■ **Goal of the exercise**
What is needed is every line from the one holding "The image size is (960, 547)." to the last line of the data below, printed exactly and without pictures.

■ **Information given**

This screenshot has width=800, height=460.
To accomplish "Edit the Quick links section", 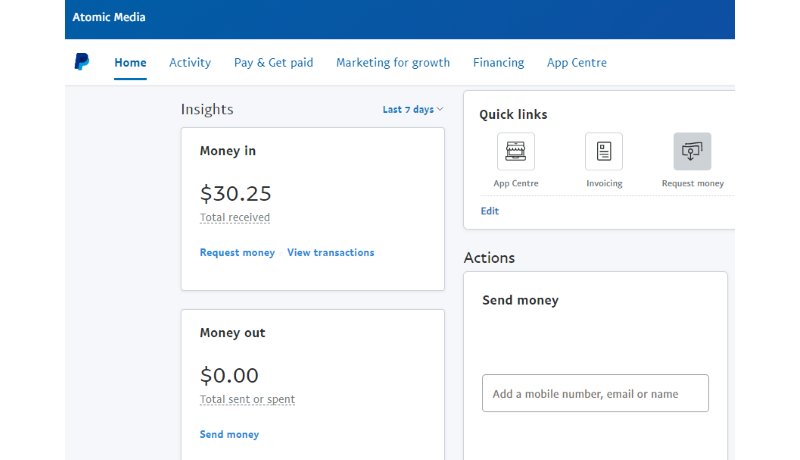I will (x=489, y=211).
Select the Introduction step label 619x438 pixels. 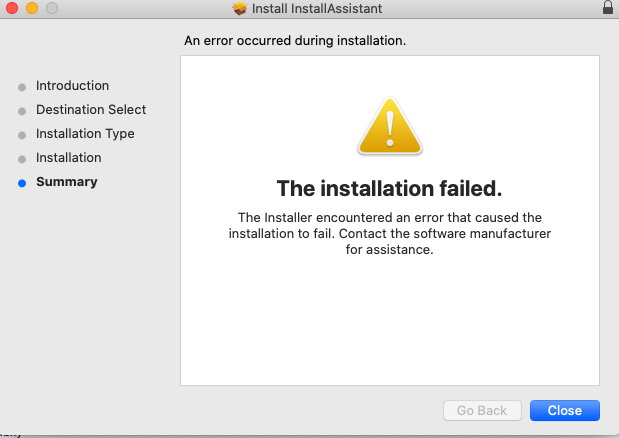point(72,86)
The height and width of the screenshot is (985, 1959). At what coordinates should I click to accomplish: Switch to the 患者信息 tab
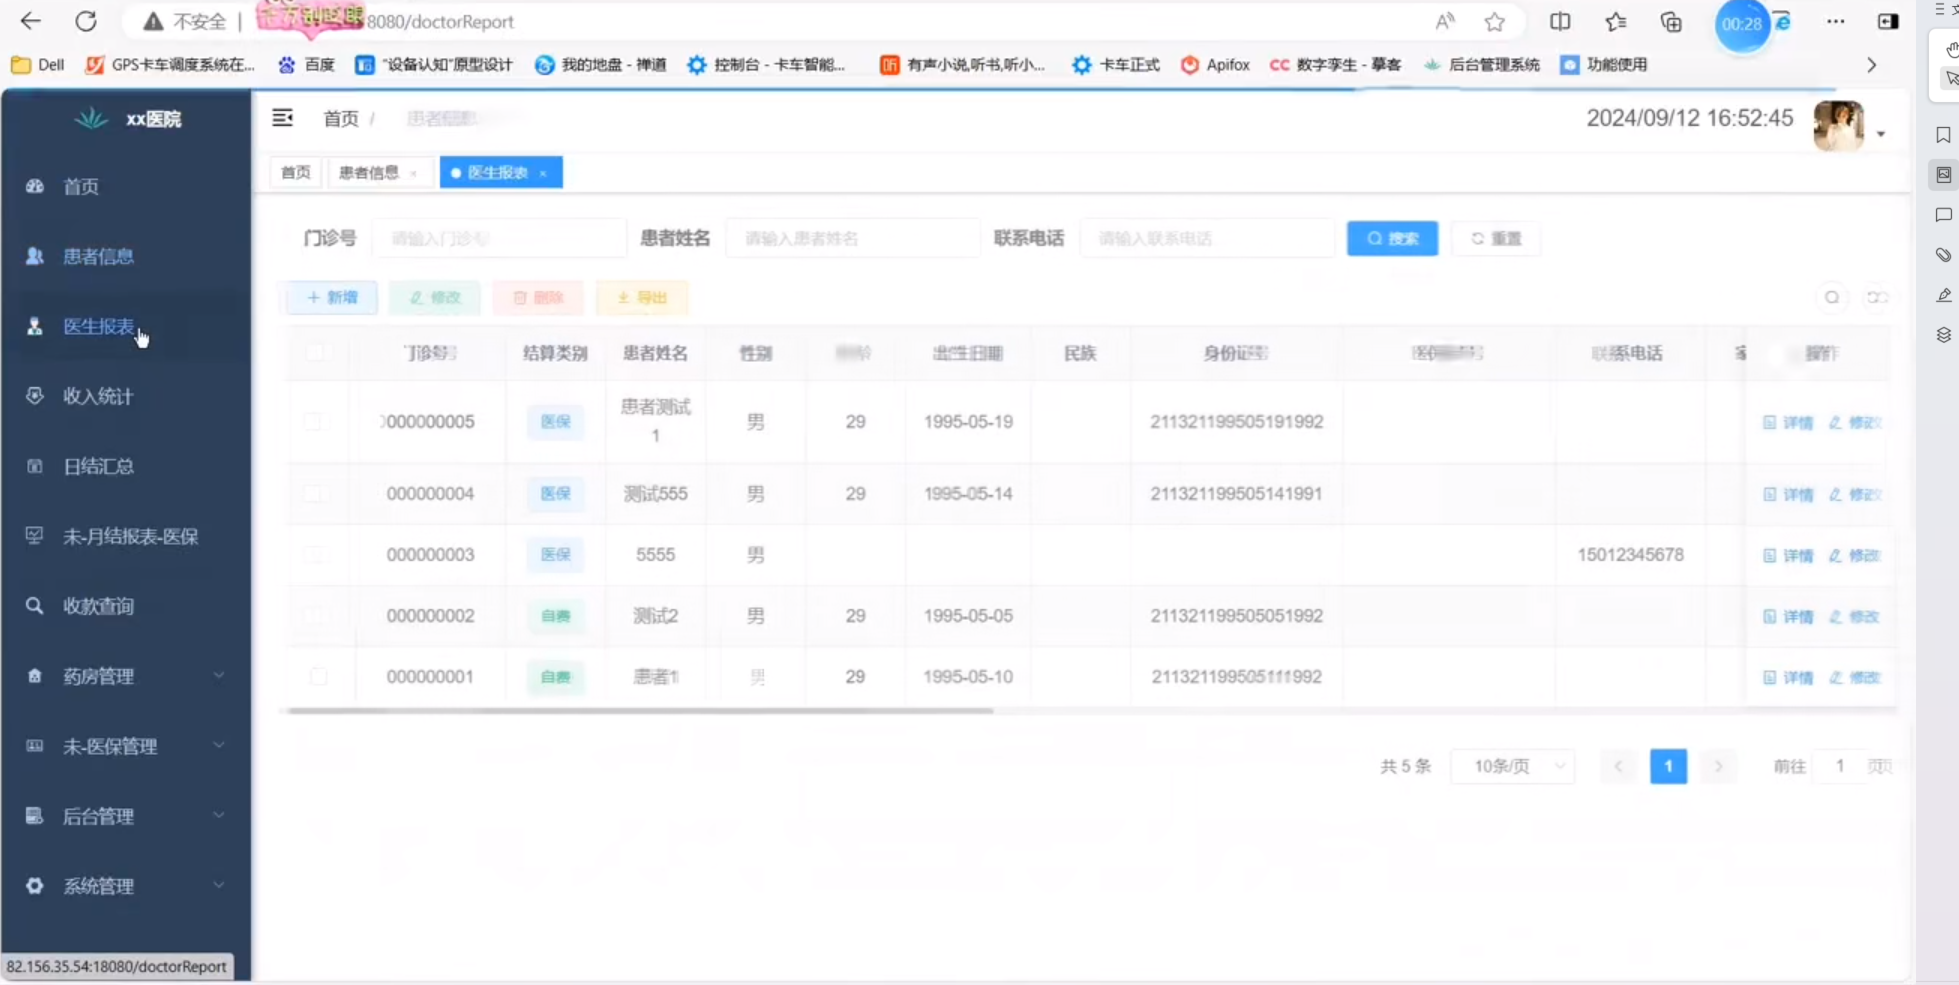pos(369,172)
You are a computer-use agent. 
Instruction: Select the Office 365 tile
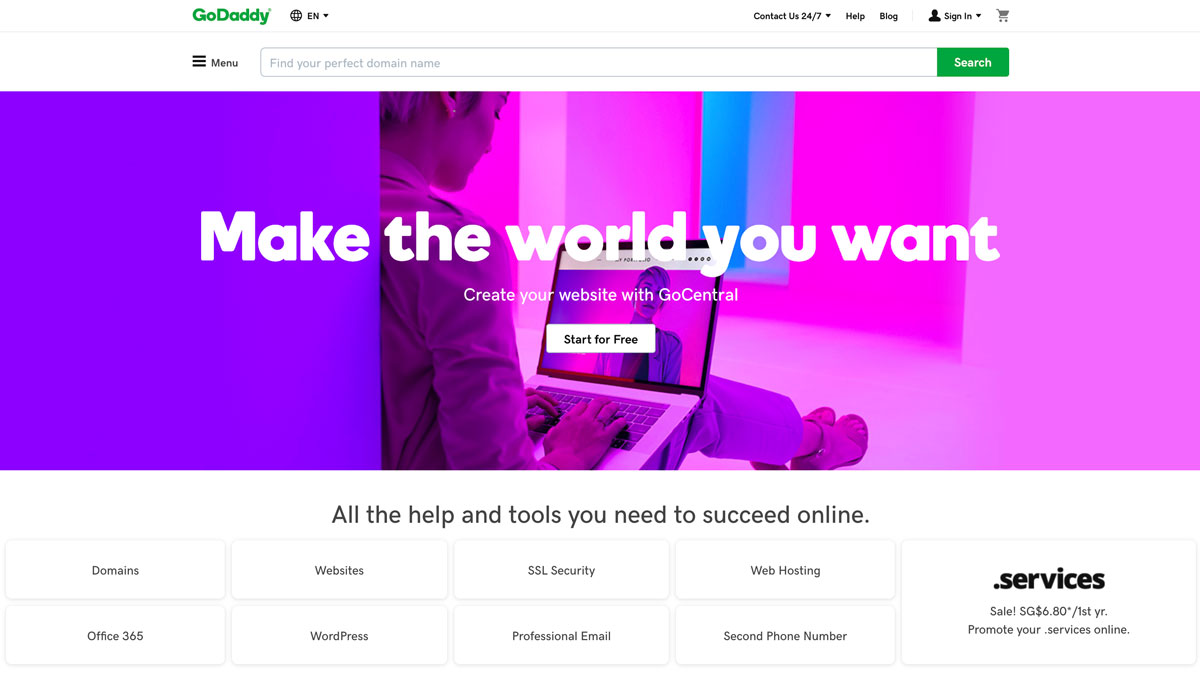point(115,636)
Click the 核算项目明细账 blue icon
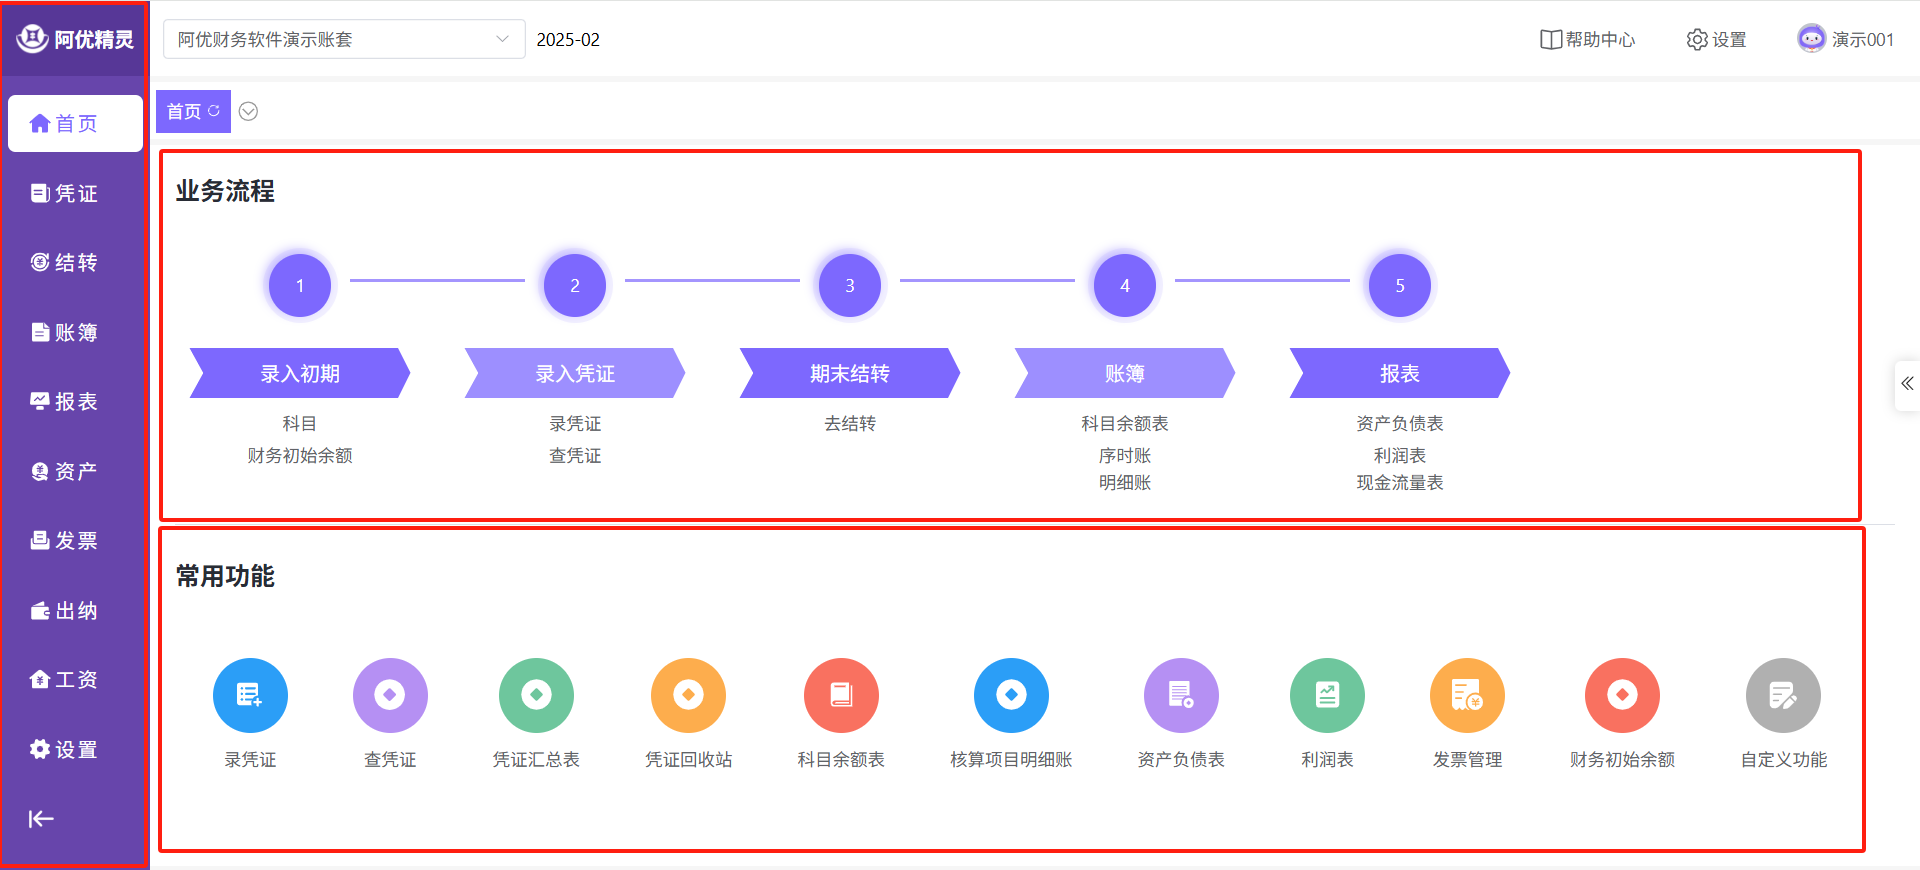This screenshot has height=870, width=1920. [x=1011, y=695]
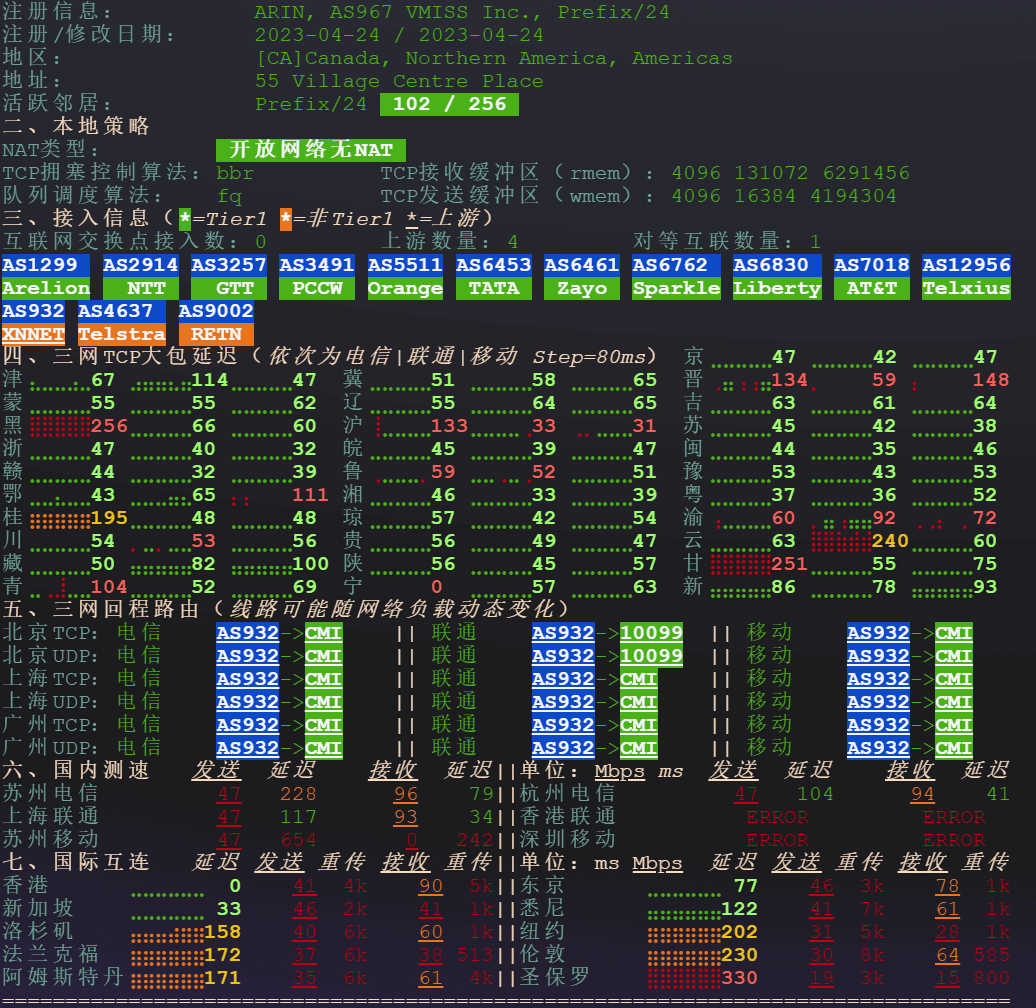
Task: Select the AS7018 AT&T badge
Action: coord(872,277)
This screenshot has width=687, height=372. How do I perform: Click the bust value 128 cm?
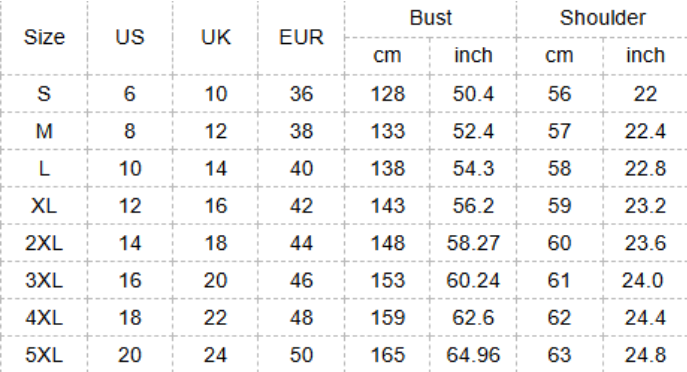tap(388, 94)
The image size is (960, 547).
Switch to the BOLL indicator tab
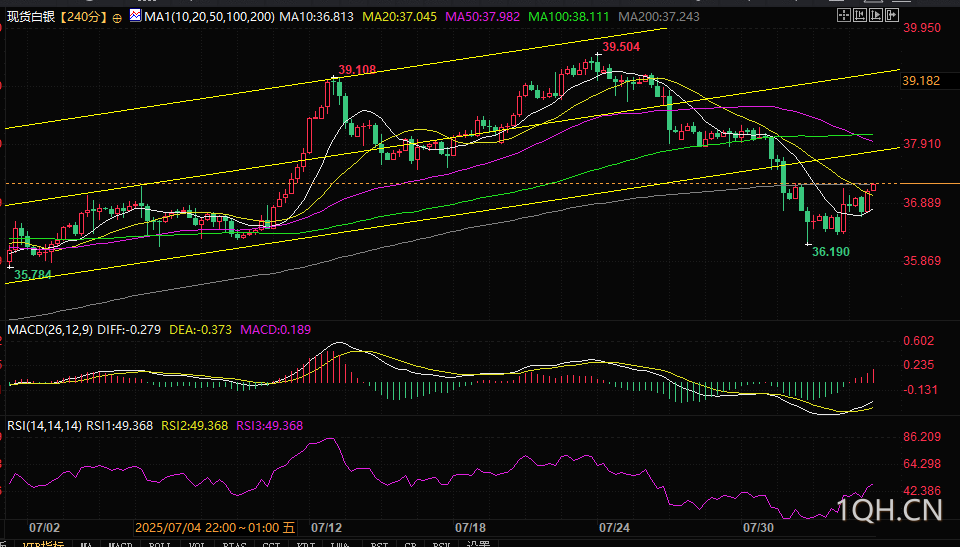click(x=158, y=544)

■ **Response below**
The image size is (960, 547).
Switch to the BOLL indicator tab
click(x=158, y=544)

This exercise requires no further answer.